**EXTRACTED MATERIAL**.
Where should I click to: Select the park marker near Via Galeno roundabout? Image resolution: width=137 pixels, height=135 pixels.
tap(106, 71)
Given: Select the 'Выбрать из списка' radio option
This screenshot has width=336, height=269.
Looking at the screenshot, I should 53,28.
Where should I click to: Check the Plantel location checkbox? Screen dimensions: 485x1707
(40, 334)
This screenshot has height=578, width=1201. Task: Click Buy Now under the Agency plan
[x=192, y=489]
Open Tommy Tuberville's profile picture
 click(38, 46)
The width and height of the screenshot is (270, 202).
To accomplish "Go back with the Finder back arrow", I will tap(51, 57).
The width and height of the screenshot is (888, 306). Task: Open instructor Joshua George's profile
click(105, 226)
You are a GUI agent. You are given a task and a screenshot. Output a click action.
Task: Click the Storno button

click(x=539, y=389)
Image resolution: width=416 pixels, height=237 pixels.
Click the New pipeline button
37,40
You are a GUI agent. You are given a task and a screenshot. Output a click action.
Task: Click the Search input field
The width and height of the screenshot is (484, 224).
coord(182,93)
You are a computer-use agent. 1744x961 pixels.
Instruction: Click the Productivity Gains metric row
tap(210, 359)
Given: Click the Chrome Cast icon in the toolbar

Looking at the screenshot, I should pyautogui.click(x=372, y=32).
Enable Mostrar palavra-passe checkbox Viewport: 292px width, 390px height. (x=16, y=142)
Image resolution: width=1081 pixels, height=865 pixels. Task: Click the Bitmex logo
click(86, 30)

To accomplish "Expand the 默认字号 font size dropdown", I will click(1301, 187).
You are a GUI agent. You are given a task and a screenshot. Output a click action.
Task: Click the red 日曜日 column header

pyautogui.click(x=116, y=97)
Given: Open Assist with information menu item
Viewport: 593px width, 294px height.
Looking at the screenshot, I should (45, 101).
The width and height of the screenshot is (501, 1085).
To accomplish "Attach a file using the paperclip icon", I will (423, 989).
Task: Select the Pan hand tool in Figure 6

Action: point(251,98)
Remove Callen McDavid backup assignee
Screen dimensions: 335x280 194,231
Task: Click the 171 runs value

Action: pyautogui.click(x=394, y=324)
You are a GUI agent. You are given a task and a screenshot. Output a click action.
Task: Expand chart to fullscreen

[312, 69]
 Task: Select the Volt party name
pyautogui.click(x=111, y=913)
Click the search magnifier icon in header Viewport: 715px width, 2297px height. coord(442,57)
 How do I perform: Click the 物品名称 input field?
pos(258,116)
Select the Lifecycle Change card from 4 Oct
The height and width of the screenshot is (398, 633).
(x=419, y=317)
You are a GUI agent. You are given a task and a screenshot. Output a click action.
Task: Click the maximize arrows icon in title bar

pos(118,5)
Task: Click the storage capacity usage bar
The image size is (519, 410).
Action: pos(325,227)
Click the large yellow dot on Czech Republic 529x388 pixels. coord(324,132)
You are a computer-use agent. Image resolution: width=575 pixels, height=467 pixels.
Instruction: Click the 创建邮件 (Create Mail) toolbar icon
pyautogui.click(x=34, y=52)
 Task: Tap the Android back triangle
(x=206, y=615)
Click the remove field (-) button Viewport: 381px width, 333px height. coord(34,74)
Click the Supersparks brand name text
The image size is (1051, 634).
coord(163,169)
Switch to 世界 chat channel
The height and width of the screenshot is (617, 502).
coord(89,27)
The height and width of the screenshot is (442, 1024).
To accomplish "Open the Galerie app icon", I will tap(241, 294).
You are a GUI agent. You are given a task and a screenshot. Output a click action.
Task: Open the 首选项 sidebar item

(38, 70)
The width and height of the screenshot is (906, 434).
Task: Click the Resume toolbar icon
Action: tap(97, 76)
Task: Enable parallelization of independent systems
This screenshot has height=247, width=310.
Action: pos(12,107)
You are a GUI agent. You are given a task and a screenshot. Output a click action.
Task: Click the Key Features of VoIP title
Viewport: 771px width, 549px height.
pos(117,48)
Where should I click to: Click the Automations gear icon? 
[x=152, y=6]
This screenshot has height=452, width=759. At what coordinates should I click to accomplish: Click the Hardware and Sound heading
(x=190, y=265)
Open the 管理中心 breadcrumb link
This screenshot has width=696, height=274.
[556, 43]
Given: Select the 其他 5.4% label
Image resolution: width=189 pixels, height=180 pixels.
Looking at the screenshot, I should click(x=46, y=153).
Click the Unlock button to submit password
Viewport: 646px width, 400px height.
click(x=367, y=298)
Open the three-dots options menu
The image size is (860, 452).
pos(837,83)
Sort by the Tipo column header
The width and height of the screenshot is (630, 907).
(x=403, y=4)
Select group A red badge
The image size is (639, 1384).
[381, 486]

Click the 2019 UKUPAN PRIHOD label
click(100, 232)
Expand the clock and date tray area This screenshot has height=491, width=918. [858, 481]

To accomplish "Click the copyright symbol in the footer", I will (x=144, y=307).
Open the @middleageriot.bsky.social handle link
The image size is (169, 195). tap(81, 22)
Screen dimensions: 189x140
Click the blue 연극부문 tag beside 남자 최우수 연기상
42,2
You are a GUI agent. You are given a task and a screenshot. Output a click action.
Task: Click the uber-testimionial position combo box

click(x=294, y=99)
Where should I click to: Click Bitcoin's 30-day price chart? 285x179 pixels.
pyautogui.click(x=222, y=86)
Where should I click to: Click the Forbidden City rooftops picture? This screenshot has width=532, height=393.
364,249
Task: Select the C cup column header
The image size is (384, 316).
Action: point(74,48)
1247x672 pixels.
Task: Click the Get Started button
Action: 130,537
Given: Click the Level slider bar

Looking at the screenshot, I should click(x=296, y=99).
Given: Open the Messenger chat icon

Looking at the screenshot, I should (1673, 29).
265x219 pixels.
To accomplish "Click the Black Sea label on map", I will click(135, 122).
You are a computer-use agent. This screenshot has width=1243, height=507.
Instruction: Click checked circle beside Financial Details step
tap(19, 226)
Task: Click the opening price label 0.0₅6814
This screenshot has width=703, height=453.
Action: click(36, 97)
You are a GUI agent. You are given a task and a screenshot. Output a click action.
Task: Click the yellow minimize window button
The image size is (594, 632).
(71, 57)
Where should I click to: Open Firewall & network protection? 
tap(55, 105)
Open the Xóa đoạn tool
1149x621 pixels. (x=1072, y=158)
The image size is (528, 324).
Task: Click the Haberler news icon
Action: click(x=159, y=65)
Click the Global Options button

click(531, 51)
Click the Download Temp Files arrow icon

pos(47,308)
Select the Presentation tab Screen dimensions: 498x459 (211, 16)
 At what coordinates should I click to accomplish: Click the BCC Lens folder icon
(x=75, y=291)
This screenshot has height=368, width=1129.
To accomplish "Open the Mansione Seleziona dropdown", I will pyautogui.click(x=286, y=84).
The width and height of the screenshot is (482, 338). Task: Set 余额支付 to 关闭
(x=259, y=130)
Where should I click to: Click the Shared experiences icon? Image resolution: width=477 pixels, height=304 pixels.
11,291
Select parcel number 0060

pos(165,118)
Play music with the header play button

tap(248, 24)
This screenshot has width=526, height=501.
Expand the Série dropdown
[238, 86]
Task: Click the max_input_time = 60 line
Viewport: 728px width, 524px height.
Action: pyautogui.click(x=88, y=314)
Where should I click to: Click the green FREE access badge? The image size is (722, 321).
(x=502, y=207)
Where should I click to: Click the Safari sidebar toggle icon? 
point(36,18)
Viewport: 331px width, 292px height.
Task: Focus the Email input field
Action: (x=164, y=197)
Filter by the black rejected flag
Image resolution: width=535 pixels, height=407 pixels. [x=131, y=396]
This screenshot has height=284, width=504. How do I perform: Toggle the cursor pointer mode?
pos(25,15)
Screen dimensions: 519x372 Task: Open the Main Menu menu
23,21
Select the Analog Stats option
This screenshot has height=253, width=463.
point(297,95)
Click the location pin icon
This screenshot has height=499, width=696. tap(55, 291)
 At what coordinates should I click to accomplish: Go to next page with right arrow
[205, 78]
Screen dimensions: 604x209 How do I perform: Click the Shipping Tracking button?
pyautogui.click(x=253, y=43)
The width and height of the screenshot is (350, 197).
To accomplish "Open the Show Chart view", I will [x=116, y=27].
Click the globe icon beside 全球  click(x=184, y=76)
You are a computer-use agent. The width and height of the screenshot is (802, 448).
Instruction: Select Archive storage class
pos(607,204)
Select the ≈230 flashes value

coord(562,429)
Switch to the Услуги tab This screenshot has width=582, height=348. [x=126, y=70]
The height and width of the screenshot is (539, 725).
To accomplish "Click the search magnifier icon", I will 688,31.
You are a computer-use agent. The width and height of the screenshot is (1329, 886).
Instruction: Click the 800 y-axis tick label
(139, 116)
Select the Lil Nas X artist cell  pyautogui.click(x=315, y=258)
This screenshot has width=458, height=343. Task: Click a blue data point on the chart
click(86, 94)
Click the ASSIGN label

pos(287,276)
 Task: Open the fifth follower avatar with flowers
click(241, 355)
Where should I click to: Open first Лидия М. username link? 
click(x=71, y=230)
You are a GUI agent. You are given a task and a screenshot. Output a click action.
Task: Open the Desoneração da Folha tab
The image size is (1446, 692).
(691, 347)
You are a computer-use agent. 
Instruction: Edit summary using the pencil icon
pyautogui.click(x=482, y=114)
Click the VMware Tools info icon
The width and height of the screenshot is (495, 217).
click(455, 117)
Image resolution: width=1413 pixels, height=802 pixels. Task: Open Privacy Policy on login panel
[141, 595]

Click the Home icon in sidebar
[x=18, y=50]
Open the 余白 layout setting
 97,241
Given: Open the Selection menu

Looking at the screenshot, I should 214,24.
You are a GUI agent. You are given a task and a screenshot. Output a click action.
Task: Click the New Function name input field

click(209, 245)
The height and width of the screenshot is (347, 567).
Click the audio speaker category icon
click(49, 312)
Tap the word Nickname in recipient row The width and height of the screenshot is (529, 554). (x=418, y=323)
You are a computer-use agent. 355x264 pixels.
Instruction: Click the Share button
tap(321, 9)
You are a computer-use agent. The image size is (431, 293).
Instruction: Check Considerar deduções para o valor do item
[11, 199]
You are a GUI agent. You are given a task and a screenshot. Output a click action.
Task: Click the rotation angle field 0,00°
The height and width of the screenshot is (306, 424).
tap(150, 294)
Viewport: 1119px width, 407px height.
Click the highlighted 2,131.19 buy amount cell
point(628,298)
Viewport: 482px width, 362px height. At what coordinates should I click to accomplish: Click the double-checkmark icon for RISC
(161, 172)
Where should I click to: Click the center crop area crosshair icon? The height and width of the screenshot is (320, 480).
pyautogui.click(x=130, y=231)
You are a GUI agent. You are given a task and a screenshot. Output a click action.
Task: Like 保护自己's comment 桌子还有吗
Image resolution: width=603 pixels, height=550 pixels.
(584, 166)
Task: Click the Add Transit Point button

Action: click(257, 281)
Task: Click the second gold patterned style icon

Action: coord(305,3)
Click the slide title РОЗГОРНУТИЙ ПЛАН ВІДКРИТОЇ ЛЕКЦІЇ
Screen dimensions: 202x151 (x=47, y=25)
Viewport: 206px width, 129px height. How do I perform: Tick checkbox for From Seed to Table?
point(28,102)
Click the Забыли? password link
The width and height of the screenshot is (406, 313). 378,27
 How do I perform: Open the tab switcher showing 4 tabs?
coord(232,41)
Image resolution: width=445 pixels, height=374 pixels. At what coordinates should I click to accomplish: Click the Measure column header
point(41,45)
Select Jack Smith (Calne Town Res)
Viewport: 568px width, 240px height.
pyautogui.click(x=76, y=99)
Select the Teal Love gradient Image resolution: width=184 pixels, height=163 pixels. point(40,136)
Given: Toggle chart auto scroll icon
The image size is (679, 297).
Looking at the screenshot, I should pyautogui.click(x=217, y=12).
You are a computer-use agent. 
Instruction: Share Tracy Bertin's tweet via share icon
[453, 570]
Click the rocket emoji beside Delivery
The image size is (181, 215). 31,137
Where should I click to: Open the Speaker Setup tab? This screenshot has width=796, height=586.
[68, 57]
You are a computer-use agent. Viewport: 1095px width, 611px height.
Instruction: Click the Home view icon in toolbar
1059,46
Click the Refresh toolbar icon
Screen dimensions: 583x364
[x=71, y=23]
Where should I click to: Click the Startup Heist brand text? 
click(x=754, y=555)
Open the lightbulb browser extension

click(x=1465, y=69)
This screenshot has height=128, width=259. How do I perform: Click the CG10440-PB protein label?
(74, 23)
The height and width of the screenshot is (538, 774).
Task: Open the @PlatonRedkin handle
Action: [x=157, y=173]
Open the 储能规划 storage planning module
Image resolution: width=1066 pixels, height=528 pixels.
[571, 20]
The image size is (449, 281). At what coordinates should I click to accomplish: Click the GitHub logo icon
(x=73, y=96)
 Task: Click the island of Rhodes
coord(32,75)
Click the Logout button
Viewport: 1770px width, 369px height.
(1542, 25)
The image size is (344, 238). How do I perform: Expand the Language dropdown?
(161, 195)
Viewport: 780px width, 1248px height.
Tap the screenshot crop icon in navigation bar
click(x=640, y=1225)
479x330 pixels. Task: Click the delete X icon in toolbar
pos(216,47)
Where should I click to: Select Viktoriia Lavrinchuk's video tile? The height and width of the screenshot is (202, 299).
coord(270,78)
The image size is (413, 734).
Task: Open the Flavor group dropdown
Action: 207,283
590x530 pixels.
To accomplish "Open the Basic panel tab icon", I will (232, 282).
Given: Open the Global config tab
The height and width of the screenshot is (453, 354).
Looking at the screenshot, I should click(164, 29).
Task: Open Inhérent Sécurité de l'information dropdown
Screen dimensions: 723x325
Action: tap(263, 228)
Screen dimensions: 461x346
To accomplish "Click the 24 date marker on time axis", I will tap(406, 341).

**EXERCISE DESCRIPTION**.
Reproduce every line above that contains the string "Enable".

**RESULT**.
Enable Mostrar palavra-passe checkbox Viewport: 292px width, 390px height. (x=16, y=142)
Task: Enable parallelization of independent systems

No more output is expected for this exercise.